比缺钱更隐蔽的,是工程基因的错配。扫地机器人和整车看起来都带智能,背后的工程哲学却完全不同。扫地机器人是单机智能、迭代周期短、试错成本低,软件可OTA升级,硬件出问题属于售后,不牵涉人身安全,开发新机型通常只要十二到十八个月。

一辆量产车要经历极端温度测试、高原适应、碰撞安全、EMC、电气系统、数十万公里的耐久测试,以及漫长的公告认证流程。若软件出现缺陷,代价可能是召回、诉讼,甚至人命。开发周期被拉到三到五年,团队从几百人膨胀到数千人,工程文化也要从快速迭代转向安全第一。

追觅的遗憾还在时机。2025年高调入场时,国内新能源价格战已进入最惨烈阶段,比亚迪、特斯拉继续降价,留给后来者的生存空间被压缩。对标布加迪的口号越响亮,离放量的现实越远。超跑市场全球年销量不过数千台,真正的利润在十到二十万级的家用走量。追觅若要从超跑叙事转向主流市场,窗口期已所剩无几。

同样是消费电子出身的小米,为什么能成?因为它同时拥着数亿生态用户、充沛现金流,以及对家用主流市场的精准定位。SU7定价二十万,首年交付超过13万台。
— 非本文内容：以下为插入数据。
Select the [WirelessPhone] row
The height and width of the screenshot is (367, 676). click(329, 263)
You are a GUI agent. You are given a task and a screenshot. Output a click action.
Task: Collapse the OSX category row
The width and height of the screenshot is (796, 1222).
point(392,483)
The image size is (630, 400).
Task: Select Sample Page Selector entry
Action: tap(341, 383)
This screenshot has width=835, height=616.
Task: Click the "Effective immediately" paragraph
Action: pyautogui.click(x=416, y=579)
七年时间打磨供应链、建工厂、铺渠道。它用生态和资本补上基因鸿沟,这恰恰证明纯粹靠家电基因移植造车是行不通的。

把退场者和存活者摆在一起,画面就清晰起来。活下来的跨界者,要么具备生态级用户基础和持续输血能力——像小米汽车,背后是亿级粉丝和手机主业的稳定现金流;要么在技术底座和长期资本上有底蕴——华为通过鸿蒙智行模式,与赛力斯、奇瑞等车企深度合作,用技术赋能而非自建工厂绕过最重的资产门槛。它们共有的特征很明确:有真实的业务基本盘作支撑,有持续的现金流为造车输血。

造车是一场持久战,连续亏损五到八年而资金链不崩,才算撑到最后。追觅在清洁家电领域仍有稳固的基盘——到2026年7月,全球累计出货量突破4000万台,扫地机器人销量与销售额全球第一。放弃造车是战略纠偏,不是母公司突然崩溃的信号。

但对于那些在十个月里经历从高薪入场到项目终止的人,这段经历留下的不只是遗憾。在安全认证、供应链管理和规模化制造上积累的经验,放到其他高端制造领域也会有用。

淘汰的从来不是跨界本身,而是没有准备好就跳入这条重资产鸿沟的人。造车不是把一个智能硬件做大,而是跳进一条需要资金、资质和时间共同填平的深沟。能游到对岸的,从来都不是最会喊口号的那一个。这事儿,留给你自己想想——你的基本盘,能否在下一次跨界时撑得住这道深沟?